There was a snow day yesterday – the University was closed, which meant that the MFA couldn’t take place. Some of the stuff was made up, like workshop times, but other things, like seminars, were lost because the schedule is just too tight to allow for a rearrangement. It’s a little disappointing (I bought A LOT of books for the Got Arc? seminar) but it worked out alright. I walked to Harvard Square with some girls that are also staying in Irving House, and we went out to dinner. We had some great conversations; turns out Amanda has written for Demand Studios as well, and I might have turned someone on to Suite 101! Ha ha.
It didn’t snow today, so the residency went on as usual. We started with a seminar on the process of writing the novel. It was a little dull, but some of the stuff in that panel was just nice to hear; it was nice confirmation that I’m actually doing things right.
I wasn’t signed up for any of the following graduate seminars, so I sat with other students and read over manuscripts. I managed to get a conversation with Chris Crutcher once he was free from talking to some other professors, and we fleshed out my reading list for the semester a bit more. I’m starting to get a more concrete idea of what I will be accomplishing this semester, which is relieving. But, even if we aren’t completely sure on what we pick, that’s fine; Lesley is so flexible with the MFA, which means if I decide, “Oh, I would rather read this book than that book” halfway through the semester, that’s no big deal, they don’t care.
Our small group workshops happened after lunch. I had a hard time giving good comments at times, but I also feel like I managed to chime in well enough to make up for the smaller number of people.

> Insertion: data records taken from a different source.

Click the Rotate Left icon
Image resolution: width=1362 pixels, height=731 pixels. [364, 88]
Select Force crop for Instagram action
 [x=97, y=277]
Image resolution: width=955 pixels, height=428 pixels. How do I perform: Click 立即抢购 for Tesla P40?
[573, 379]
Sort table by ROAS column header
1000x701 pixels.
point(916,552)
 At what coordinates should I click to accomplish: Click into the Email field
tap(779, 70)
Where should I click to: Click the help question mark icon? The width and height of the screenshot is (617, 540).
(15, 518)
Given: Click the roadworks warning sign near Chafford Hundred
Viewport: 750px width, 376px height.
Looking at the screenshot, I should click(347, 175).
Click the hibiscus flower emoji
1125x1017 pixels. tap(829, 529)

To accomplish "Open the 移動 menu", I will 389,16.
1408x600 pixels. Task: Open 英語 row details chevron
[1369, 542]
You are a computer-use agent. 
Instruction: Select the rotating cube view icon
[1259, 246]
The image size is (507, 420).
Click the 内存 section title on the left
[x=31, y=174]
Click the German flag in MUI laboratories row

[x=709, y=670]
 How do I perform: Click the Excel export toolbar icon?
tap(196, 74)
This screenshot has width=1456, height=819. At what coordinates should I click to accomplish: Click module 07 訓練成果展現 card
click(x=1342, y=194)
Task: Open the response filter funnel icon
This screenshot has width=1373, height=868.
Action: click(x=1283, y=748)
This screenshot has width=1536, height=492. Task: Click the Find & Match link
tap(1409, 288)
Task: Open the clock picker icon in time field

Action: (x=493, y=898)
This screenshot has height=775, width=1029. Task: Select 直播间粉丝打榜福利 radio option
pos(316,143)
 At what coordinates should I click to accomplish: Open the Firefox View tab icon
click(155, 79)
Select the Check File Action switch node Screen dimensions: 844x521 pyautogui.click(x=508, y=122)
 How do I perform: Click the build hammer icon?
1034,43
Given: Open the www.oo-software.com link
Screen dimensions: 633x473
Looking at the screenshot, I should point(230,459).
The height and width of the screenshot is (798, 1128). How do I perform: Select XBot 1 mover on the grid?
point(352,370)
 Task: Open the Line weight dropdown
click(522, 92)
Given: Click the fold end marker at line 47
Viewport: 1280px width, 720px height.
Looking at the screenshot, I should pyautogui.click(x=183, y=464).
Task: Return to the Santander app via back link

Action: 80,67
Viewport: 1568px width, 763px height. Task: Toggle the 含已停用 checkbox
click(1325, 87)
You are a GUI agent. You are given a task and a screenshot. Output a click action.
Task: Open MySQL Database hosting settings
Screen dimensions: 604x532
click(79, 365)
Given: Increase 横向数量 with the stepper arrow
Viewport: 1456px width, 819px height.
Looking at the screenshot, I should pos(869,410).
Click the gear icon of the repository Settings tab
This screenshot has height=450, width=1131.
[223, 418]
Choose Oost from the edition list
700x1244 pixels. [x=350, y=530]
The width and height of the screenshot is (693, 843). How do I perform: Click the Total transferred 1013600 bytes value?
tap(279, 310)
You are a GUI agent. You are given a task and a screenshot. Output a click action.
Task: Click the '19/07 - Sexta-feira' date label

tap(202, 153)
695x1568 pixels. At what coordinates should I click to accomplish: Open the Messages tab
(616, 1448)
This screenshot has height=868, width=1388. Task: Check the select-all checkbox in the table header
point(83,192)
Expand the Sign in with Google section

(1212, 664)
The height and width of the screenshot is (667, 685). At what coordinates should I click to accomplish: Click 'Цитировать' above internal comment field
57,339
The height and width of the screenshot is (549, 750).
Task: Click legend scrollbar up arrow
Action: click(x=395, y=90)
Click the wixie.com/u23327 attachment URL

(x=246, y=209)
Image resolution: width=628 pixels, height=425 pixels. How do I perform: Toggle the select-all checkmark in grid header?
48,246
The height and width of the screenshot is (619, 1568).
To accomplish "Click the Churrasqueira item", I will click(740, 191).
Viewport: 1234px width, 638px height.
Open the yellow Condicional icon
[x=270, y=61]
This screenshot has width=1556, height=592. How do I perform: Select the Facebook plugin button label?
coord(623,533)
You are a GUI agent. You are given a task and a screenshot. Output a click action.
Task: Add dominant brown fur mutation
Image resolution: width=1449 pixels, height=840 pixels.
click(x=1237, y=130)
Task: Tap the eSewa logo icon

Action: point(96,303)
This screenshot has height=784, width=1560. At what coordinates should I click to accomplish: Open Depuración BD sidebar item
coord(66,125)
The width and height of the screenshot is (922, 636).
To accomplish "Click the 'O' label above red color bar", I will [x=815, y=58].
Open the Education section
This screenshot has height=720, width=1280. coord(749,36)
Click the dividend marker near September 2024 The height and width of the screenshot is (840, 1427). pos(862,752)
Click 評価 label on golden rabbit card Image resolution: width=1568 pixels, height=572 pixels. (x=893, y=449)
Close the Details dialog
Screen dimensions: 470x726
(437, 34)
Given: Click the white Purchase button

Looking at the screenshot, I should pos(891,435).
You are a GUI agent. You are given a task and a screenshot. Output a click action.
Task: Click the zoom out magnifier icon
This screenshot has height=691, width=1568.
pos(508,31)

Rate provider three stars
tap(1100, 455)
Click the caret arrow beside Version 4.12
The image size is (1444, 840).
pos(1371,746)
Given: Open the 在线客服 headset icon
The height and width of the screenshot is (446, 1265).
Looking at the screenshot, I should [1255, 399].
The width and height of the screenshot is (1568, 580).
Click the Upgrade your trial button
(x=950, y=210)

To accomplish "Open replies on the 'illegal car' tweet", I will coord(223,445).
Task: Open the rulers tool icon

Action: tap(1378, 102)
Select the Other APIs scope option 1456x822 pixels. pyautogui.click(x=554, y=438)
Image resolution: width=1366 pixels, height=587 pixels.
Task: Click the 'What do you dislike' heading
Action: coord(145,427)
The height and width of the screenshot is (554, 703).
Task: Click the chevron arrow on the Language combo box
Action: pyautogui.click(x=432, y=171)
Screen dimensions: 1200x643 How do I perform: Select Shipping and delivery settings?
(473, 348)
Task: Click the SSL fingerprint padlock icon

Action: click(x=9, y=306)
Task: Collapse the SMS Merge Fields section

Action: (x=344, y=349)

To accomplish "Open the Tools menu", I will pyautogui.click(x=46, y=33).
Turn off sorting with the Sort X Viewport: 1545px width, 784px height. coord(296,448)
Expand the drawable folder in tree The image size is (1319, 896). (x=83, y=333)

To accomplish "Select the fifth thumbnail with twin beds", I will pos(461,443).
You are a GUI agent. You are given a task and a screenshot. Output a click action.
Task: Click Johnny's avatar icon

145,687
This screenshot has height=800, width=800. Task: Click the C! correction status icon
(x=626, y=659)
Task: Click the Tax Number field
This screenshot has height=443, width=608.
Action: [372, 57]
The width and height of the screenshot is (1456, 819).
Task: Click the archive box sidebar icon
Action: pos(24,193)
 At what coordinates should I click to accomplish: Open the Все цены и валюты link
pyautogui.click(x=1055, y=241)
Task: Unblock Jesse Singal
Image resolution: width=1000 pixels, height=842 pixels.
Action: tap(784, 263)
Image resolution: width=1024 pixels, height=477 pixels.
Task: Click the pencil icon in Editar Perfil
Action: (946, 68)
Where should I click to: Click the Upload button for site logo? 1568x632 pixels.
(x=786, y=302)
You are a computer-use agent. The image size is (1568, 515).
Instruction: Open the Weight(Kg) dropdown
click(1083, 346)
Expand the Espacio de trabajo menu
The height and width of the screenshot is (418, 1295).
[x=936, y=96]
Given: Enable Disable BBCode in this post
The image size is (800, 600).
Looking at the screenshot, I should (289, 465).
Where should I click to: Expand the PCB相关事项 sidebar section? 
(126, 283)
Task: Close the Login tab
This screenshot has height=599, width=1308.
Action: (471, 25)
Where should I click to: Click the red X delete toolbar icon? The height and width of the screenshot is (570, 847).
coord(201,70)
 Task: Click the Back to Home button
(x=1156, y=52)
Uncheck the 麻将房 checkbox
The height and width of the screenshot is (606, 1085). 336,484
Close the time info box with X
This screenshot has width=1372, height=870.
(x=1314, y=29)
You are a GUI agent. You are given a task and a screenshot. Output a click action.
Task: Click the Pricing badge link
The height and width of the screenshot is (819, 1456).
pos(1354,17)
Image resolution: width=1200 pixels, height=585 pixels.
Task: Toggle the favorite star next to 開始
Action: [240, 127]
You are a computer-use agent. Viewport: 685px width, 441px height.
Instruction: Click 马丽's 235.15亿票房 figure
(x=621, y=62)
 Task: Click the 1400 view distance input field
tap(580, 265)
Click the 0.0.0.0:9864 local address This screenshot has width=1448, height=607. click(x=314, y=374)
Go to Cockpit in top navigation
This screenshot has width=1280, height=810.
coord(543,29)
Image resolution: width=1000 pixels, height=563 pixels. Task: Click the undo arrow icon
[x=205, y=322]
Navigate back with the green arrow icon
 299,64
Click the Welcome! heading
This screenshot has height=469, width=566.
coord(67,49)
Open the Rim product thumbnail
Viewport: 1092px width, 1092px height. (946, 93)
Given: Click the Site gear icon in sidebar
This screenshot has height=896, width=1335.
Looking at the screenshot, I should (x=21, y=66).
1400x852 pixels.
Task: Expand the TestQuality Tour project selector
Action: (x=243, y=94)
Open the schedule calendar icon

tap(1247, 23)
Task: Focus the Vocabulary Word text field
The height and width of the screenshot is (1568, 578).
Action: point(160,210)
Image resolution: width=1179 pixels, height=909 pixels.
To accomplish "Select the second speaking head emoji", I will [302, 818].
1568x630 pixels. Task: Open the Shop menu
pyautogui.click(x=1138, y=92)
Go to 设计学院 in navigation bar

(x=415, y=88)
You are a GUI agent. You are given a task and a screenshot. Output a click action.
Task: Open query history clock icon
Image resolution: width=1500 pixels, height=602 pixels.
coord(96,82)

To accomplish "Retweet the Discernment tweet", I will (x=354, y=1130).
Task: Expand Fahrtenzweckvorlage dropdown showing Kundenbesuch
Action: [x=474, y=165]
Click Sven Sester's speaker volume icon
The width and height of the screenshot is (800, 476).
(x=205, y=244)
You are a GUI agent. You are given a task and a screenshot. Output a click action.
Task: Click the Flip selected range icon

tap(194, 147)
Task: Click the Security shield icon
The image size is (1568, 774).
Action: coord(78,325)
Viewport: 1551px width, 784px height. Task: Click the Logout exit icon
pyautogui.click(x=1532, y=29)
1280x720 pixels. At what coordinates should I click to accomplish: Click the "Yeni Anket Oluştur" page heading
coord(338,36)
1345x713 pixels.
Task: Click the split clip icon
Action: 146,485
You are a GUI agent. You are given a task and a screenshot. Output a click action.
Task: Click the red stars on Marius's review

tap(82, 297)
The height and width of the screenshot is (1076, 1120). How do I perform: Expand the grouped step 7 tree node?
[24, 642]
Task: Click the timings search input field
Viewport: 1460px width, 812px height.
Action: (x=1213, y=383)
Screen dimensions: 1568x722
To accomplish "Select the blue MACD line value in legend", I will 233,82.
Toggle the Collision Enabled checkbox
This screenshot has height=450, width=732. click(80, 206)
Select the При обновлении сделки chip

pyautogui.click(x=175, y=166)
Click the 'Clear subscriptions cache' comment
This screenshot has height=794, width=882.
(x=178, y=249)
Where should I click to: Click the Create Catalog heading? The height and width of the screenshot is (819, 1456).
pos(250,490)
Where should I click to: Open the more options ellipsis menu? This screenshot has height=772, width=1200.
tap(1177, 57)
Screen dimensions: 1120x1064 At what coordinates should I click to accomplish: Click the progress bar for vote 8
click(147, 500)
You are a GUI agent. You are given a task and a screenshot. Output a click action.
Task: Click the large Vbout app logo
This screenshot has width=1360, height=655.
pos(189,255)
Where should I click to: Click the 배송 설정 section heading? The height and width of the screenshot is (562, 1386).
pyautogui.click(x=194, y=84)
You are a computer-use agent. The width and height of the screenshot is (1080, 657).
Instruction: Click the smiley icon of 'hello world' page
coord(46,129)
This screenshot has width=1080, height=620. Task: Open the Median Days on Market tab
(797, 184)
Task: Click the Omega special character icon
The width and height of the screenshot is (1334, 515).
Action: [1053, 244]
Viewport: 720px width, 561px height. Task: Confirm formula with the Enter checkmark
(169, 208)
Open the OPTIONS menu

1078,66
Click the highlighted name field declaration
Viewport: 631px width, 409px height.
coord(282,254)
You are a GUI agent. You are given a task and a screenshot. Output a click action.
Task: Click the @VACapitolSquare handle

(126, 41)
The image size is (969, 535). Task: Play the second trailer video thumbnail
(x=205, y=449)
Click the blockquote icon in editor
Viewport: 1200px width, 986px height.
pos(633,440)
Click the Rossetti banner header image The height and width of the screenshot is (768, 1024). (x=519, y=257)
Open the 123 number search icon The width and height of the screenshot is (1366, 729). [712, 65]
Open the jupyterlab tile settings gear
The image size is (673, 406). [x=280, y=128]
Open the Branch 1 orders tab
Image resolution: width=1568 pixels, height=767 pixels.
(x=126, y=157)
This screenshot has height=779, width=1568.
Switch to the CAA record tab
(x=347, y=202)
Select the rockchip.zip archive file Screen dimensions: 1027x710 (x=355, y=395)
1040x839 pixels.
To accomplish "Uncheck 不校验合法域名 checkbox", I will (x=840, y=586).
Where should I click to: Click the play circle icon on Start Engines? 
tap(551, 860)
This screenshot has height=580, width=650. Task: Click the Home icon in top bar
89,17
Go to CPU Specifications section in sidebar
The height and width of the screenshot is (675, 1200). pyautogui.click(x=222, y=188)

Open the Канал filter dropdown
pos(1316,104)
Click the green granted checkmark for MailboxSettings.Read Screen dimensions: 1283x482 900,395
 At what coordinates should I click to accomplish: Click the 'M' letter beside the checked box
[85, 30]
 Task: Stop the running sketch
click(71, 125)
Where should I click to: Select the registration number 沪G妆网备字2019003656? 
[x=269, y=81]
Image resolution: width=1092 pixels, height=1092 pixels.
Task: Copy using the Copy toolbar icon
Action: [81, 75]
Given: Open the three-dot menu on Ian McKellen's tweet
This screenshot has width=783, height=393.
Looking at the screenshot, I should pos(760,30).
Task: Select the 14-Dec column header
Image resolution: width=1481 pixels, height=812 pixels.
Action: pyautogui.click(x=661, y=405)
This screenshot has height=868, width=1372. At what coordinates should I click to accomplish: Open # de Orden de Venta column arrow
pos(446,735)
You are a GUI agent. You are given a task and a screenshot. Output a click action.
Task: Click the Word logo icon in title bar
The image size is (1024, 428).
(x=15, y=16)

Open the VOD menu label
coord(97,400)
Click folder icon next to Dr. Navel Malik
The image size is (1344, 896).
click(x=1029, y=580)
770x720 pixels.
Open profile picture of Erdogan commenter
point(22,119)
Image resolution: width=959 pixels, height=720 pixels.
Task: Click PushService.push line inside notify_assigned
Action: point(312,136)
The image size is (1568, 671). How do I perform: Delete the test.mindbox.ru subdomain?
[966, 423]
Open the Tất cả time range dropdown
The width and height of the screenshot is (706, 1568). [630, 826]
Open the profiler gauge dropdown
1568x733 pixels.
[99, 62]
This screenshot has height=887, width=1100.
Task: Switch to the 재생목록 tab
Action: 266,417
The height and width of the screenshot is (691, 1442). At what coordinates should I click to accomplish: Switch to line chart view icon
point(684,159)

With this part of Speaksong, I was able to get feedback on my villain! And I found out that everyone agreed that I showed my hand too early. I made it too obvious that he was the big bad guy, and the suggestion was that, while I leave in little hints, I need to make him seem less obviously sinister so that it not only makes sense that my main characters trust him, but it becomes that much more horrible (and satisfying) when they realize who he is. They told me this, and I was PISSED – because I knew they were completely right, and I now I have a bit of rewriting to do to make it work. Ha ha. I think this will also help an underlying theme in Speaksong that keeps getting more and more apparent as the story goes on, and as people look at it and give me their comments.
After dinner were graduate readings; it was nice to hear what the students who’ve passed through the whole program have produced. The last person used the journal format to write a zombie apocalypse story. Nice. No Writing for Young People tonight; the only one goes tomorrow, though.